▶ Task statement: Take the entries below and reproduce them word for word.

· · · ·

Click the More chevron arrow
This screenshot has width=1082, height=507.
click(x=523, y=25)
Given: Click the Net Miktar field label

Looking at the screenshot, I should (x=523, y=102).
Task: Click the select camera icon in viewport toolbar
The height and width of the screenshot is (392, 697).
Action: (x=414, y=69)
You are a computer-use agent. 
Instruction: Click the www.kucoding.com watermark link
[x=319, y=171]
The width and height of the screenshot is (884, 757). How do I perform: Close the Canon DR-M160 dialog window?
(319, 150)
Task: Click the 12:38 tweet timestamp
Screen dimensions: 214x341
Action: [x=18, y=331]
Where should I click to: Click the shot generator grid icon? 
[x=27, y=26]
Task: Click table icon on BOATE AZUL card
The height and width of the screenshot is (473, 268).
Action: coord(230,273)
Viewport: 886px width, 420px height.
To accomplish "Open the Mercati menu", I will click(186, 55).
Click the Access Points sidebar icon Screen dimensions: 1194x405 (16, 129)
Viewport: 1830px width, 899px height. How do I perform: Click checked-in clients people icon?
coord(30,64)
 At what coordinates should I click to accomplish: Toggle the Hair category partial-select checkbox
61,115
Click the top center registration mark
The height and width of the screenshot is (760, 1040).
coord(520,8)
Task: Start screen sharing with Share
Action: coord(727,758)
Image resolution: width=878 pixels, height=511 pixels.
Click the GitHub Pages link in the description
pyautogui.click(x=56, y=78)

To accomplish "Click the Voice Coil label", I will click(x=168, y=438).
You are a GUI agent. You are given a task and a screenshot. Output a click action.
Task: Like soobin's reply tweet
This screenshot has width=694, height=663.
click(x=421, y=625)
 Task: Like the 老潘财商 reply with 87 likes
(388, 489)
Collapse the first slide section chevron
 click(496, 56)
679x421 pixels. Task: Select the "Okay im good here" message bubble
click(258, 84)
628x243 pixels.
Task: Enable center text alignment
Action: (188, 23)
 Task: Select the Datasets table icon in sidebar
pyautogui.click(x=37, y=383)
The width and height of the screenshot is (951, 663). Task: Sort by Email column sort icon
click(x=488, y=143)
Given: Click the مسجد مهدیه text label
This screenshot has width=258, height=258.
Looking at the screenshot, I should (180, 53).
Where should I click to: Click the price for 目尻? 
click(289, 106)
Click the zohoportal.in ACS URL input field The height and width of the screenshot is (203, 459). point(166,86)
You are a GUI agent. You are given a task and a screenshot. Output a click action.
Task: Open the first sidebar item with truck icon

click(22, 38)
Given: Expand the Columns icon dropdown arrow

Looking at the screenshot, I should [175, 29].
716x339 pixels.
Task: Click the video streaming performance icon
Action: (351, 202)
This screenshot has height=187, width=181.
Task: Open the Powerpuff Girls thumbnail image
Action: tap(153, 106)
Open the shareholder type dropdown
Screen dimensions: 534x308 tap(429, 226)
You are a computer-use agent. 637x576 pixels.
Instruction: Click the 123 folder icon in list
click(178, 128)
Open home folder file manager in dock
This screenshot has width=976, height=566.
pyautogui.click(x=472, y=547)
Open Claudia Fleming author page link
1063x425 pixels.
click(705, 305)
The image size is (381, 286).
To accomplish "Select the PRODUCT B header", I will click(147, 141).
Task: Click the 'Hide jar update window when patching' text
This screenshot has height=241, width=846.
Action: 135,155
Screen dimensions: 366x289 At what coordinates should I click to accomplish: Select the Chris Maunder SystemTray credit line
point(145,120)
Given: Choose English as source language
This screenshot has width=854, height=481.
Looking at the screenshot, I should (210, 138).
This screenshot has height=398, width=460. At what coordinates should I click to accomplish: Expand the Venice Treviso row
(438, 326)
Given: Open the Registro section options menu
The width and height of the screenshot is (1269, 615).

· · · ·

▶ Result for this exercise:
Click the More chevron arrow
This screenshot has width=1082, height=507.
click(x=523, y=25)
Given: Click the Net Miktar field label

Looking at the screenshot, I should (x=523, y=102).
Task: Click the select camera icon in viewport toolbar
The height and width of the screenshot is (392, 697).
Action: (x=414, y=69)
You are a computer-use agent. 
Instruction: Click the www.kucoding.com watermark link
[x=319, y=171]
The width and height of the screenshot is (884, 757). How do I perform: Close the Canon DR-M160 dialog window?
(319, 150)
Task: Click the 12:38 tweet timestamp
Screen dimensions: 214x341
Action: [x=18, y=331]
Where should I click to: Click the shot generator grid icon? 
[x=27, y=26]
Task: Click table icon on BOATE AZUL card
The height and width of the screenshot is (473, 268).
Action: coord(230,273)
Viewport: 886px width, 420px height.
To accomplish "Open the Mercati menu", I will click(186, 55).
Click the Access Points sidebar icon Screen dimensions: 1194x405 (16, 129)
Viewport: 1830px width, 899px height. How do I perform: Click checked-in clients people icon?
coord(30,64)
 At what coordinates should I click to accomplish: Toggle the Hair category partial-select checkbox
61,115
Click the top center registration mark
The height and width of the screenshot is (760, 1040).
coord(520,8)
Task: Start screen sharing with Share
Action: coord(727,758)
Image resolution: width=878 pixels, height=511 pixels.
Click the GitHub Pages link in the description
pyautogui.click(x=56, y=78)

To accomplish "Click the Voice Coil label", I will click(x=168, y=438).
You are a GUI agent. You are given a task and a screenshot. Output a click action.
Task: Like soobin's reply tweet
This screenshot has width=694, height=663.
click(x=421, y=625)
 Task: Like the 老潘财商 reply with 87 likes
(388, 489)
Collapse the first slide section chevron
 click(496, 56)
679x421 pixels. Task: Select the "Okay im good here" message bubble
click(258, 84)
628x243 pixels.
Task: Enable center text alignment
Action: (188, 23)
 Task: Select the Datasets table icon in sidebar
pyautogui.click(x=37, y=383)
The width and height of the screenshot is (951, 663). Task: Sort by Email column sort icon
click(x=488, y=143)
Given: Click the مسجد مهدیه text label
This screenshot has width=258, height=258.
Looking at the screenshot, I should (180, 53).
Where should I click to: Click the price for 目尻? 
click(289, 106)
Click the zohoportal.in ACS URL input field The height and width of the screenshot is (203, 459). point(166,86)
You are a GUI agent. You are given a task and a screenshot. Output a click action.
Task: Open the first sidebar item with truck icon

click(22, 38)
Given: Expand the Columns icon dropdown arrow

Looking at the screenshot, I should [175, 29].
716x339 pixels.
Task: Click the video streaming performance icon
Action: (351, 202)
This screenshot has height=187, width=181.
Task: Open the Powerpuff Girls thumbnail image
Action: tap(153, 106)
Open the shareholder type dropdown
Screen dimensions: 534x308 tap(429, 226)
You are a computer-use agent. 637x576 pixels.
Instruction: Click the 123 folder icon in list
click(178, 128)
Open home folder file manager in dock
This screenshot has width=976, height=566.
pyautogui.click(x=472, y=547)
Open Claudia Fleming author page link
1063x425 pixels.
click(705, 305)
The image size is (381, 286).
To accomplish "Select the PRODUCT B header", I will click(147, 141).
Task: Click the 'Hide jar update window when patching' text
This screenshot has height=241, width=846.
Action: 135,155
Screen dimensions: 366x289 At what coordinates should I click to accomplish: Select the Chris Maunder SystemTray credit line
point(145,120)
Given: Choose English as source language
This screenshot has width=854, height=481.
Looking at the screenshot, I should (210, 138).
This screenshot has height=398, width=460. At what coordinates should I click to accomplish: Expand the Venice Treviso row
(438, 326)
Given: Open the Registro section options menu
The width and height of the screenshot is (1269, 615).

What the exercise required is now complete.